Was fasziniert Menschen so, dass sie unbedingt bei Temperaturen am Gefrierpunkt, bei Regen, bei Schneefall, bei stürmischem Wind, ein Spiel ihrer Multikulti-Millionärstruppe A gegen die gegnerische Multikulti-Millionärstruppe B live anschauen wollen und dafür zugleich bereit sind, den überteuerten Eintrittspreis für einen Platz auf einer zugigen Tribüne zu bezahlen?
Klar, der Fußballpurist wird sagen, es ist der Reiz des Spiels, jeder Fehler, jedes Tor entscheidet – etwa im Unterschied zum Basketball, wo der einzelne Korbtreffer im Spielverlauf und Gesamtkontext bedeutungslos ist. Dabei sein ist alles.
Aber das Dabeisein ist mehr. Fußballvereine repräsentieren in einer Zeit, in der Flexibilität und damit Bindungslosigkeit gefragt sind, größere, oft virtuelle Gemeinschaften, die Tradition, Heimat, Verwurzelung darstellen. Sie stehen für die Geschichte eines gemeinsam erlebten Auf und Ab, für Erfolge und Misserfolge, für Heldentum und Verlierersaga, für schöne und weniger schöne Erinnerungen. Bei Chelsea knarzt vor Anpfiff eine aus der Zeit gefallene Reggae-Hymne durchs Stadion. Bei West Ham fliegen zu Beginn nicht nur kollektiv gesanglich „Bubbles in the Air“. Und bei Fulham ertönt pünktlich zum Halbzeitpausenende „London calling“ der längst verblichenen „The Clash“ im Stadion. Darauf ist Verlass – egal in welcher Liga der Verein gerade spielt, ob es ihm gut oder schlecht geht oder welcher Besitzer sich gerade feiern bzw. ausbuhen lässt.

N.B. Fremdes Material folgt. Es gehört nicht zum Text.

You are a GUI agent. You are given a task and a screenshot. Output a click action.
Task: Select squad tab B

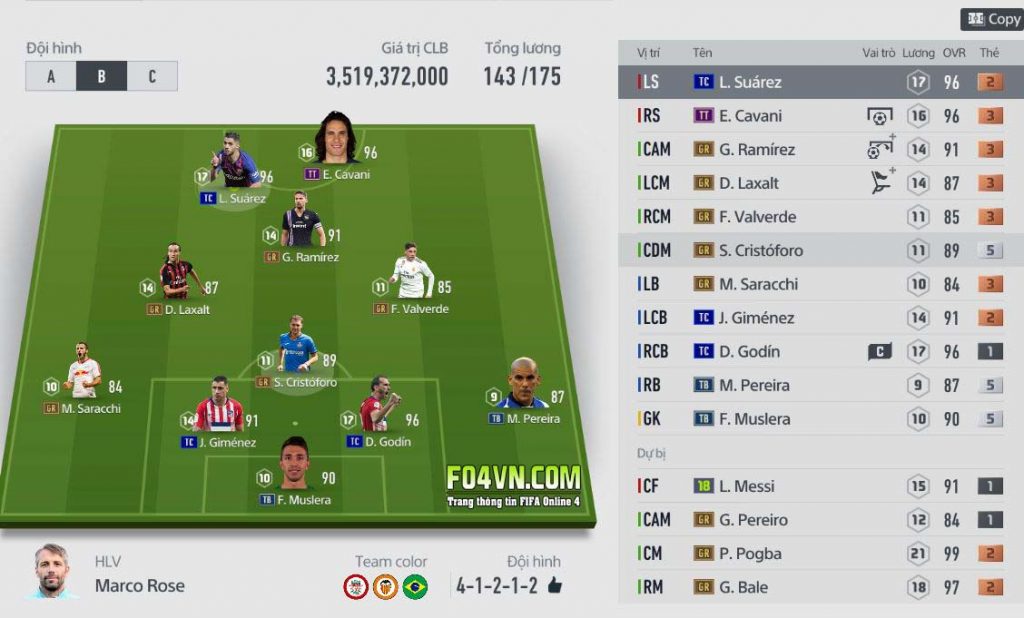pos(101,76)
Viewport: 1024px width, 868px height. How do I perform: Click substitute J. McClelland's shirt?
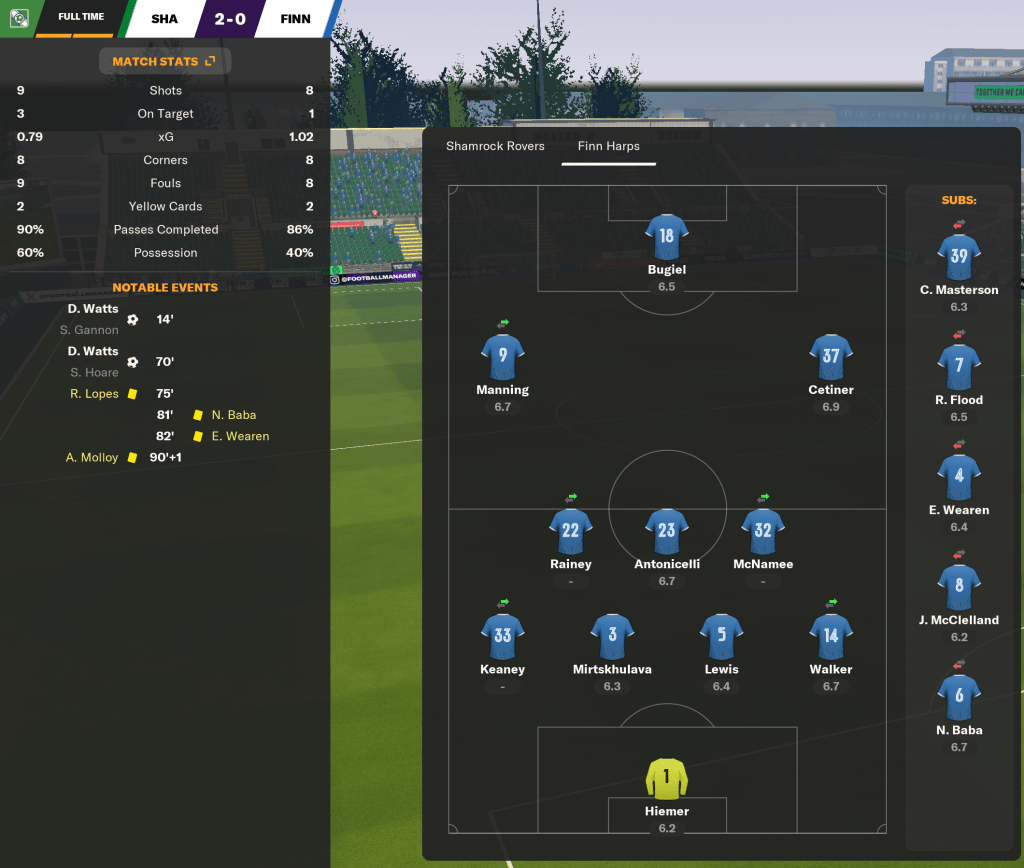click(x=958, y=586)
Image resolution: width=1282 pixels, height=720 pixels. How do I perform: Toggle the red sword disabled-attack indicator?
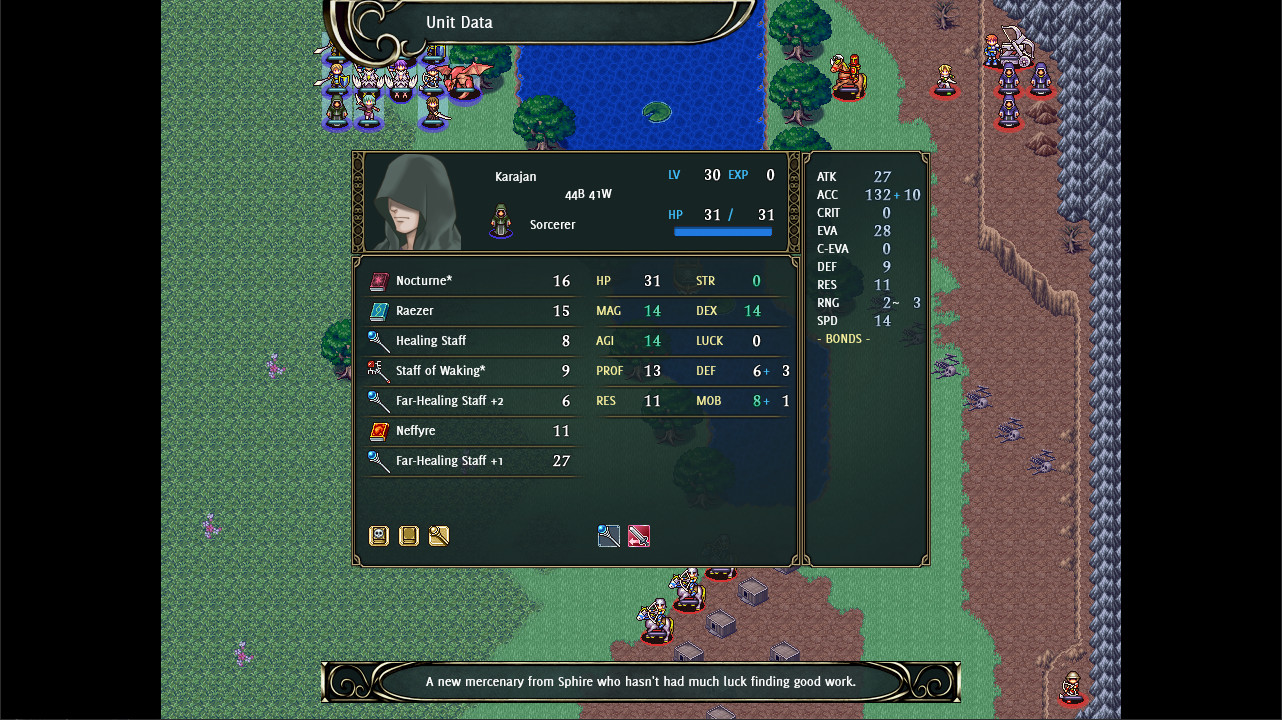639,536
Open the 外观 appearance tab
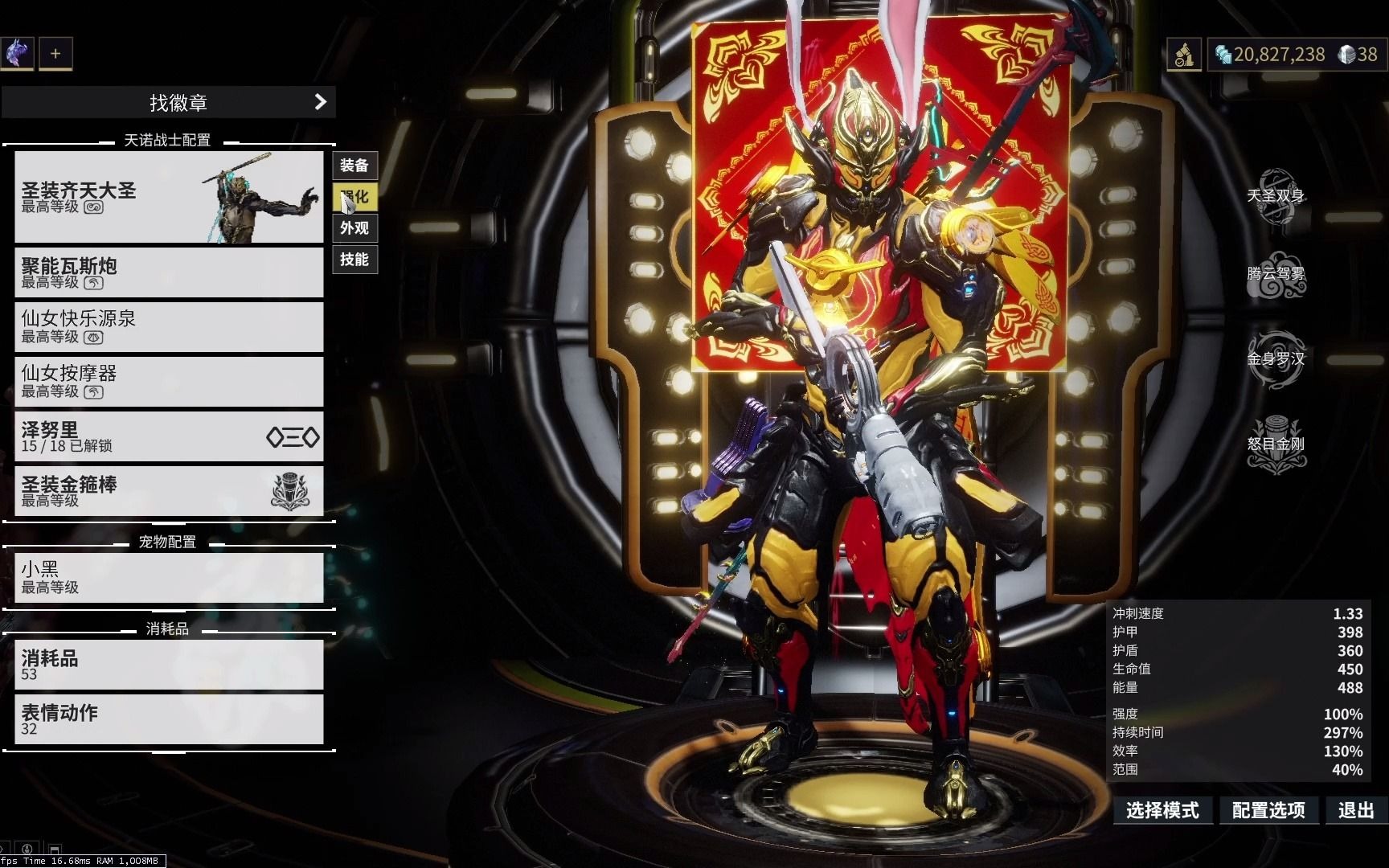Screen dimensions: 1389x868 [x=354, y=228]
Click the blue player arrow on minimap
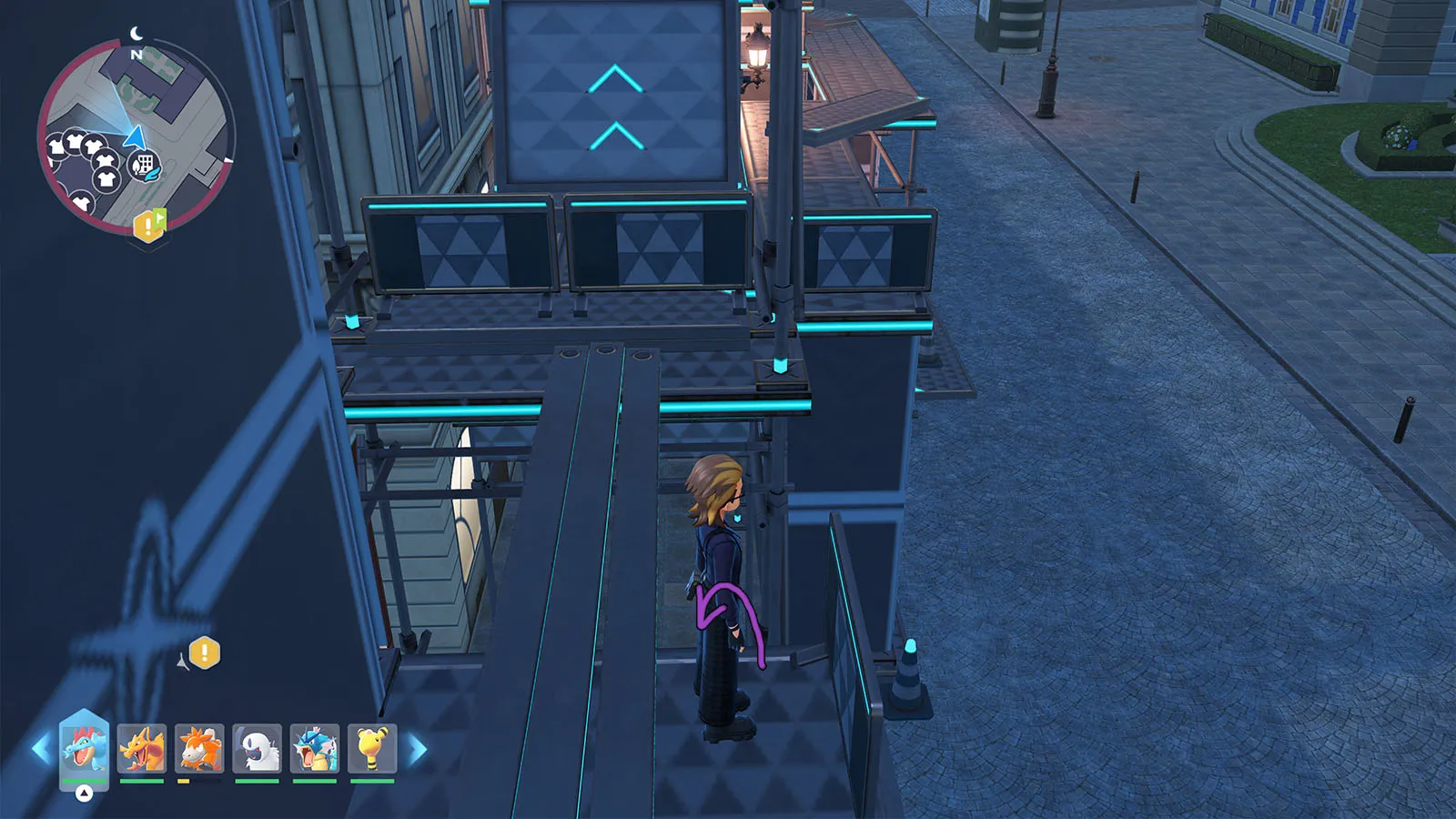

Fußballvereine hanteln sich an einer Zeitleiste entlang und lassen dadurch vielen das eigene Schicksal bewusst einordnen. Jeder Rapidler weiß, was 1985 los war, als Rapid im europäischen Cupsiegerbewerb das Finale gegen Everton verlor. Jeder Austrianer tut dies für das Jahr 1978, als der Verein, im selben Bewerb, gegen RSC Anderlecht mit 0:4 den Kürzeren zog. In England machte aus diesen Parallelen von eigener Biographie und Vereinsgeschichte der Schriftsteller Nick Hornby in seinem Arsenal-Epos „Fever Pitch“ einen Bestseller.
Der Fußball wird weiter populär bleiben, weil er unserem Leben entspricht – mit Licht, Schatten, Ungerechtigkeiten, Schadenfreude und sogar mittels Erkenntnis, dass mit reichlich Geld doch vieles leichter fällt.